Structure
- Discipline: Structural biology, protein structure, nucleic acid structure
- Language: English
- Edited by: Karin Kühnel

Publication details
- Former names: Structure with Folding & Design
- History: 1993–present
- Publisher: Cell Press
- Frequency: Monthly
- Open access: Hybrid
- Impact factor: 4.2 (2024)

Standard abbreviations
- ISO 4: Structure

Indexing
- ISSN: 0969-2126 (print) 1878-4186 (web)
- OCLC no.: 28867361

Links
- Journal homepage; Online access; Online archive;

= Structure (journal) =

Structure is a monthly peer-reviewed scientific journal established in September 1993 by Wayne Hendrickson, Carl-Ivar Brändén, and Alan R. Fersht.
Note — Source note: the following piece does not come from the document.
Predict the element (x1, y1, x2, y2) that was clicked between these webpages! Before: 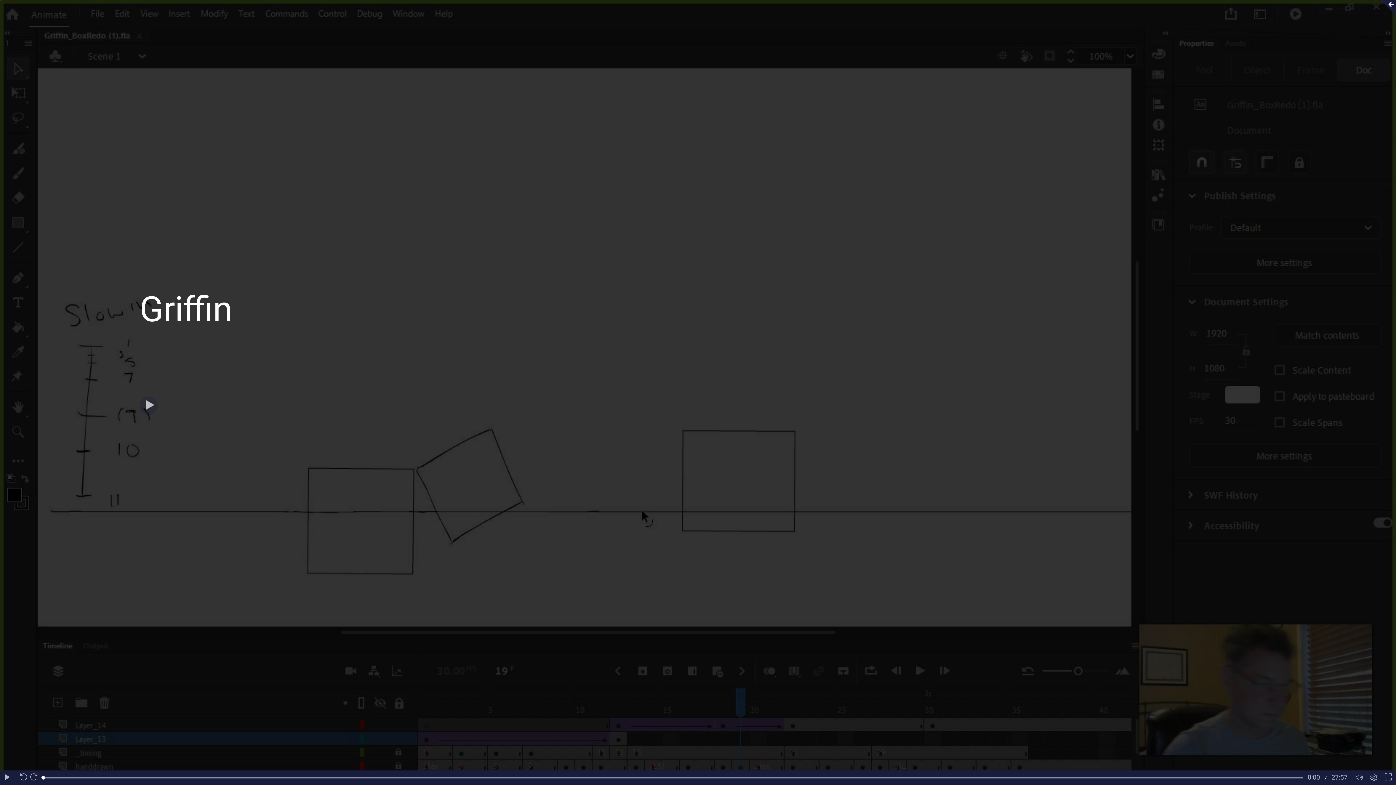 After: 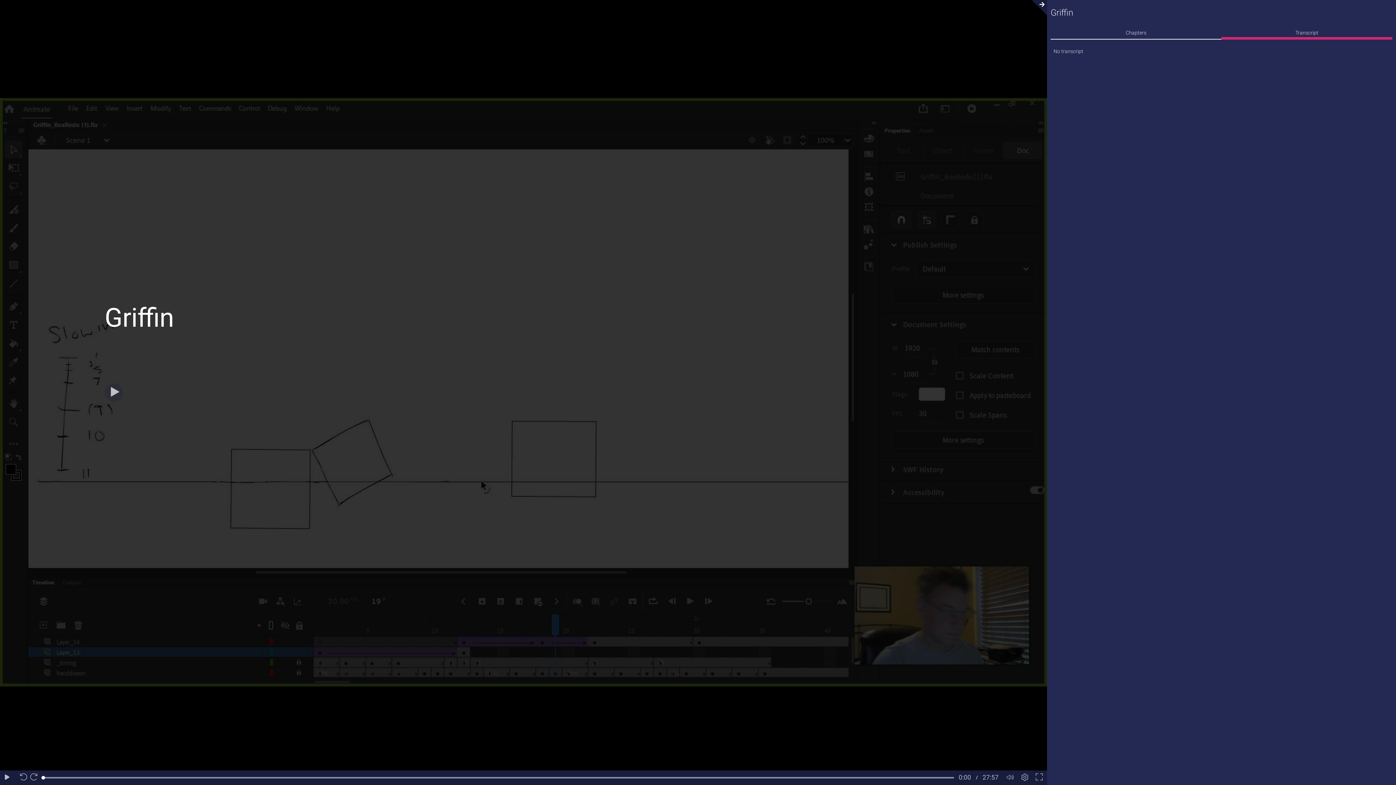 Action: bbox: (1377, 0, 1396, 15)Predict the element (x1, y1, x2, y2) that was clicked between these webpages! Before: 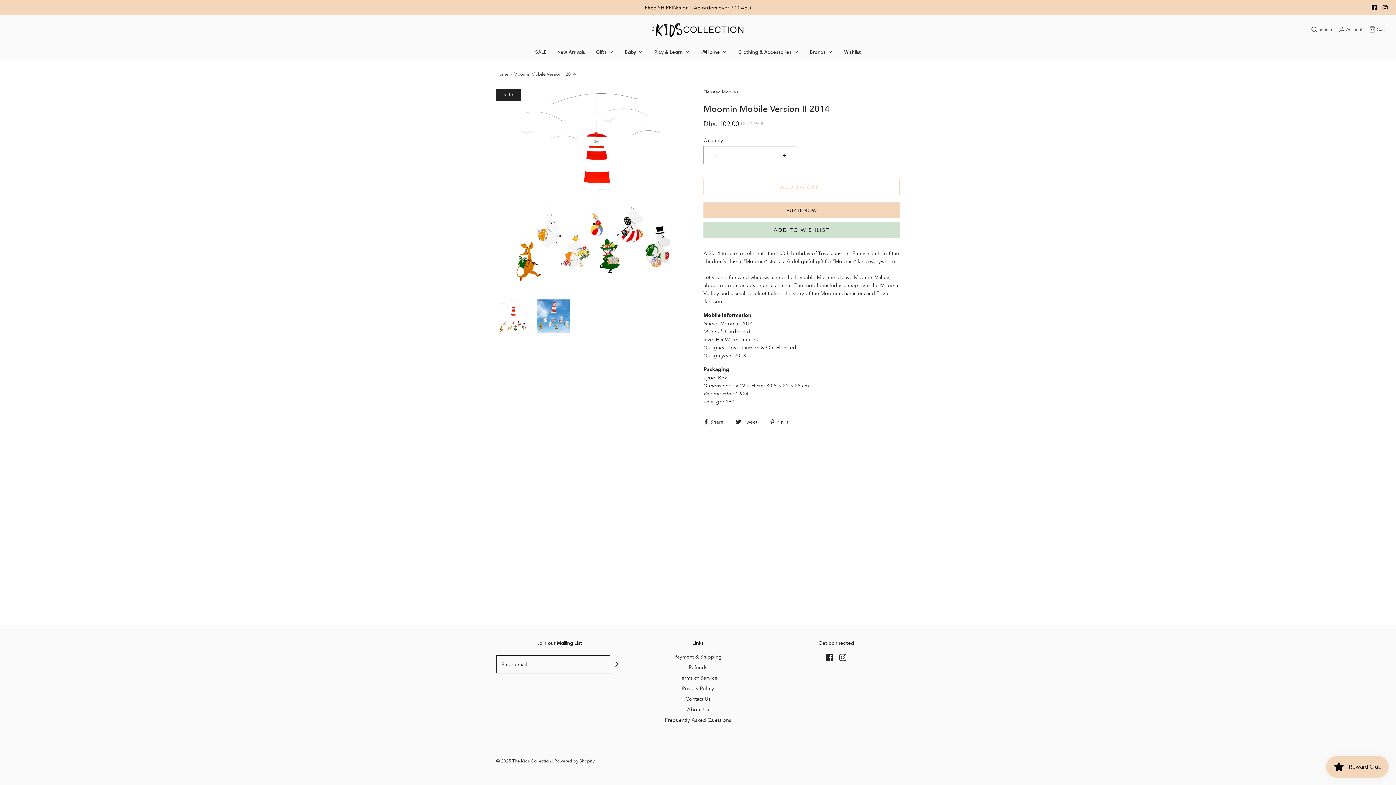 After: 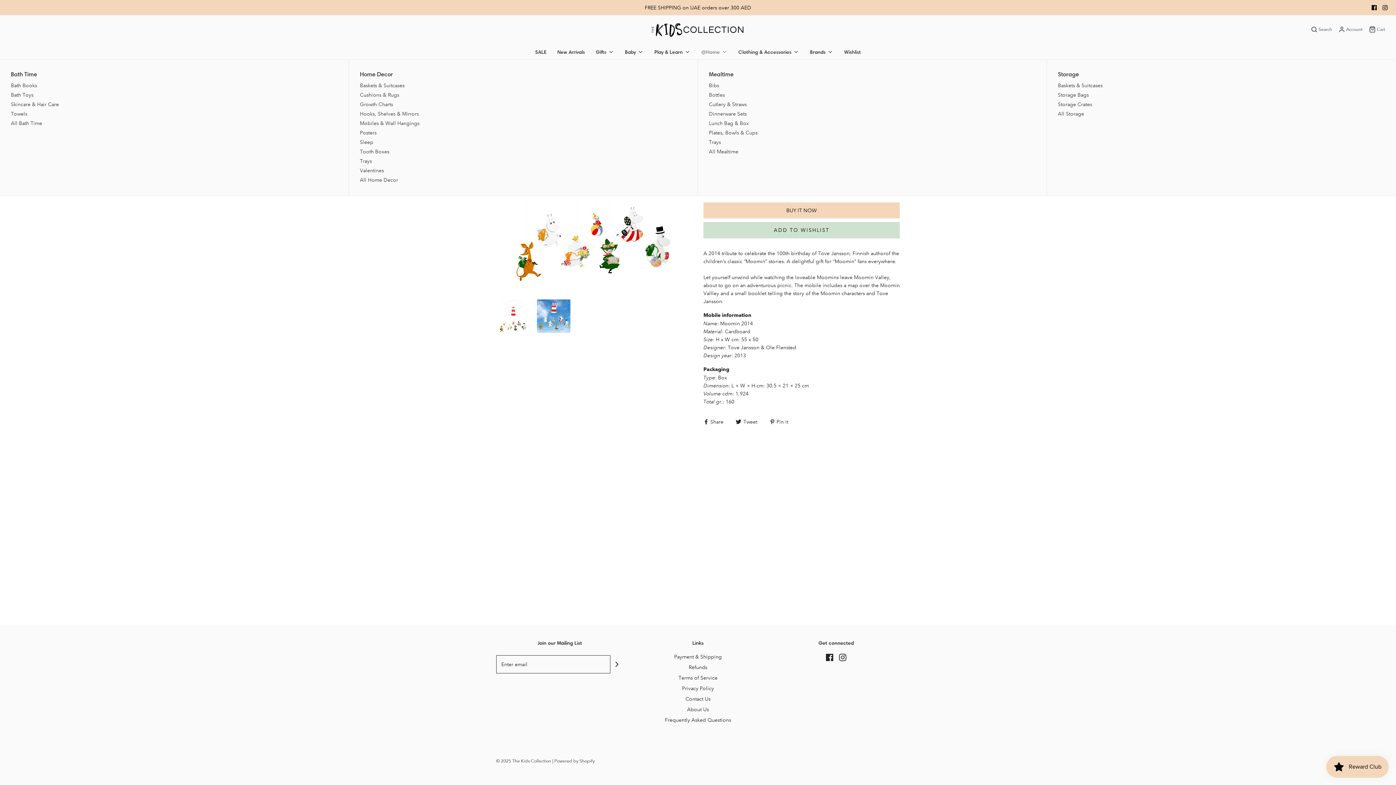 Action: bbox: (701, 44, 727, 59) label: @Home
It focuses on structural biology, studies of macromolecular structure, and related issues. In early 1999, the journal merged with Folding & Design and the name changed to Structure with Folding & Design. In 2001, the journal reverted to Structure.

The journal is published by Cell Press and Christopher D. Lima and Andrej Sali served as editors-in-chief from 2003 to October 2021. The journal is now edited by an in-house team at Cell Press, with Karin Kühnel as editor-in-chhief.